亀山早苗(フリーライター)

 日本家族計画協会の調査によると、2016年の夫婦におけるセックスレスの割合は47・2%に及ぶという。12年前の調査では31・9%だったのだから、いかにセックスレスが多くなっているかが分かる。

 セックスレスになっている理由は、男性が「仕事で疲れている」が最も多く、21・3%、女性は「面倒くさい」が1位で23・8%。仕事で疲れ切った男と面倒だと思っている女の間で、セックスという行為が起こらないのは当然だろう。

 では独身者はどうなのだろう。2015年の統計では、34歳の男性で3割、女性で4割が「セックス未体験」という結果もある。つまり、独身者も「していない」のである。
 「セックスレス」という言葉は1991年、精神科医の阿部輝夫さんが順天堂大学に勤務していたころに、セックスしない夫婦が増加していることに着目、「結婚して同居しているにもかかわらず、身体疾患や特別な事情がないケースをセックスレス」という定義を試みたところから始まっている。その後、94年に日本性科学会によって、「特別な事情が認められないにもかかわらず、カップルの合意した性交あるいはセクシャルコンタクトが1カ月以上なく、その後も長期にわたることが予想された場合」をセックスレスと定義された。

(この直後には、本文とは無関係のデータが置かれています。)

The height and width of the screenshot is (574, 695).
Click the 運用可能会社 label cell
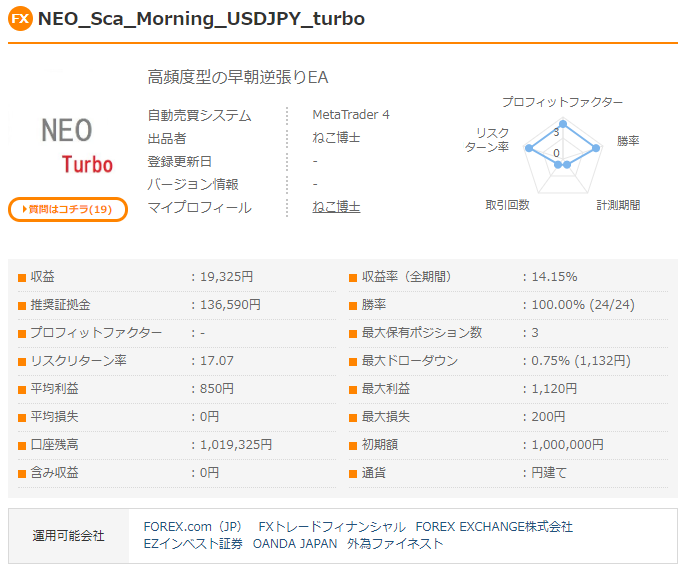pos(69,536)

 こうやって「定義」づけされた言葉ができると、そこにあてはまる人たちは一気に増える。それまで自覚していなかったため、表面化してくるのである。当時はセックスレスというと、「夫に女としてみられていない妻」というイメージが強かった。つまり、セックスを拒むのは男だという認識が強かったのだ。だが、その後この言葉が浸透してくると、実際は「妻が夫を拒んでいるケース」も多々あることが分かってきた。

 夫婦ともにセックスしたくないなら、何の問題もない。だが、どちらか一方が「したい」と思っている場合、そしてセックスしたいのに満たされないために夫婦仲が悪くなっていく場合こそが問題なのである。